Ahora la mesa está cambiando. El ambiente político empieza a ser hostil para muchos morenistas, comenzando por ellos mismos, y la evidencia de corrupción alcanza a la familia presidencial. La oposición logró un alto grado de disciplina en la elección intermedia y ganó más de lo que los encuestadores anticipaban. De aquí en adelante habrá dos factores que determinarán el futuro: uno será la capacidad del propio Presidente para mantener el control de su aparato, así como su popularidad. El otro factor tiene que ver con la oposición, tanto su capacidad para nutrir una alianza viable como nominar a un candidato o candidata susceptible de ganar el favor popular. Aunque ambos se sientan seguros, ninguno la tiene fácil.

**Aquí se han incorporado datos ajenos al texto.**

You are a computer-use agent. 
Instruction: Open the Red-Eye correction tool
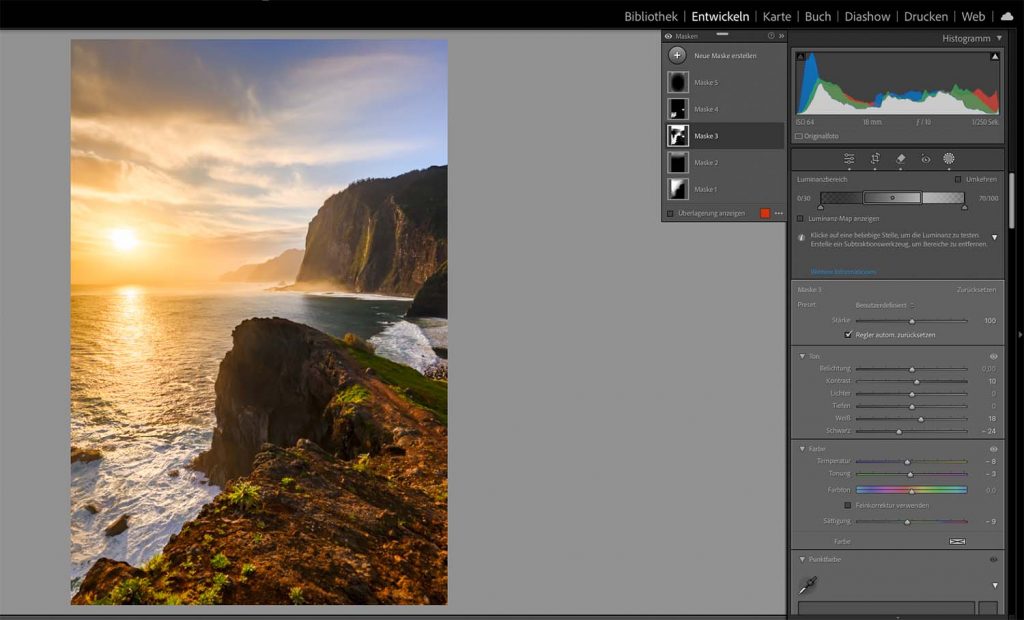[923, 160]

Por lo que toca al Presidente, es evidente la merma en su capacidad de control, algo que es inevitable dado el momento del ciclo político en que se encuentra. Más allá de sus propias circunstancias y capacidades, (casi) todos los Presidentes y líderes del mundo se sienten destinados a cambiar el mundo, a pesar de que la evidencia histórica en contra es contundente. Una vez en el poder se sienten omnipotentes y consideran que cuentan con el derecho divino a cambiarlo todo, tanto como las instituciones lo permitan. Los últimos años han mostrado los enormes contrastes entre sociedades fuertemente institucionalizadas y las que sólo lo pretendían: ahí está Trump, que luchó contra la marea, logrando cambiar poco, al menos en términos institucionales, mientras que Erdogan en Turquía y López Obrador en México se dedicaron a minar el orden existente sin construir una alternativa sostenible y viable.

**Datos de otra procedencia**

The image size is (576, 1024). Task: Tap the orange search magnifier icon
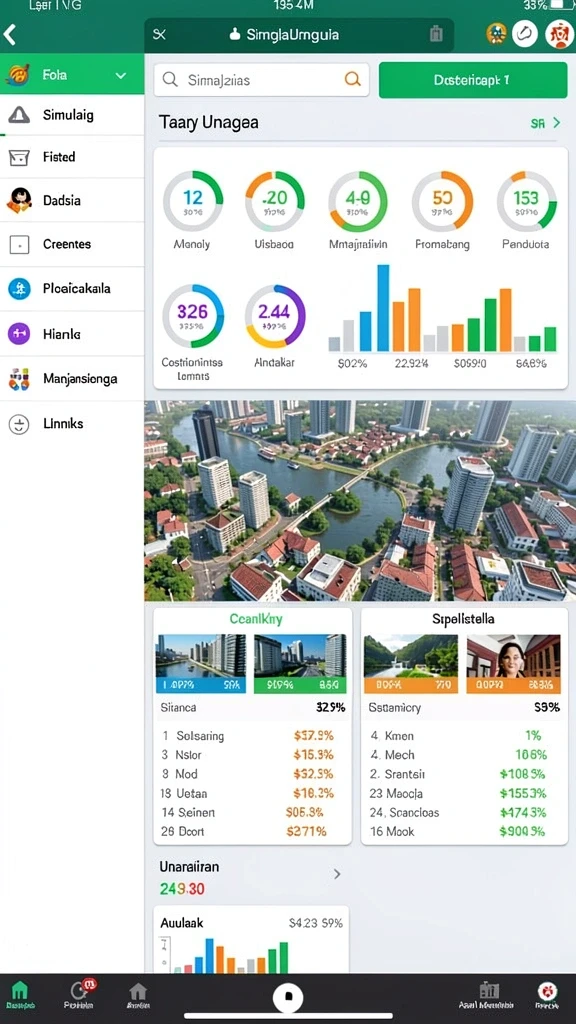(x=352, y=80)
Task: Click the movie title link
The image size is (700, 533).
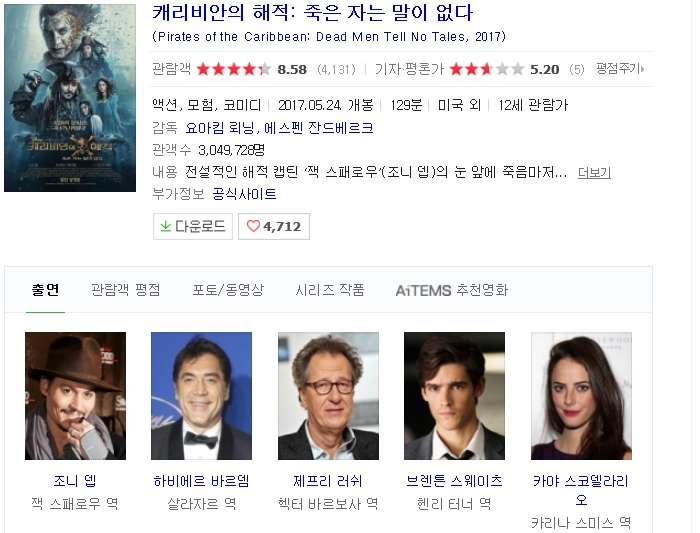Action: point(312,12)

Por su parte, todo lo que tenía que hacer la (hoy) oposición era entender cómo habían cambiado las circunstancias y organizarse para lidiar con la nueva realidad política. Pero, como escribió Oscar Wilde, sus líderes "pudieron resistir cualquier cosa menos la tentación" de sentirse omnipotentes, como en los viejos tiempos. En lugar de abocarse a la construcción de una alianza funcional, acorde a las circunstancias creadas por un partido abrumador y luego de la exitosa experiencia de 2021, se dedican a preservar pequeños cotos de caza que no son centrales a sus propios objetivos ni mucho menos a la posibilidad, por pequeña que pudiera parecer en este momento, de ganar la elección de 2024. Su única prioridad debiera ser una candidatura que pueda ganar.

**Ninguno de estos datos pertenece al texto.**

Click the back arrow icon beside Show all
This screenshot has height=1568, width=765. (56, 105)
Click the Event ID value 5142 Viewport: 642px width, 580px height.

La concentración del poder en México es tan grande y apetecible -igual para Presidentes que para líderes políticos- que fácilmente pierden el piso: pronto comienzan a sentirse todopoderosos. Aunque quienes se encuentran en la cima del poder -donde sea que se encuentren en esa pirámide- nunca tienen capacidad para verlo, el tiempo erosiona las anclas de ese poder y reduce su capacidad de control. Al final, baste ver el devenir de la mayoría de los ex Presidentes para reconocer que no hay nada más fútil, nada más efímero, que el poder presidencial. La debilidad institucional que padecemos tiene su contraparte en la realidad política de quienes dejan el poder: tuvieron todo y lo pierden todo.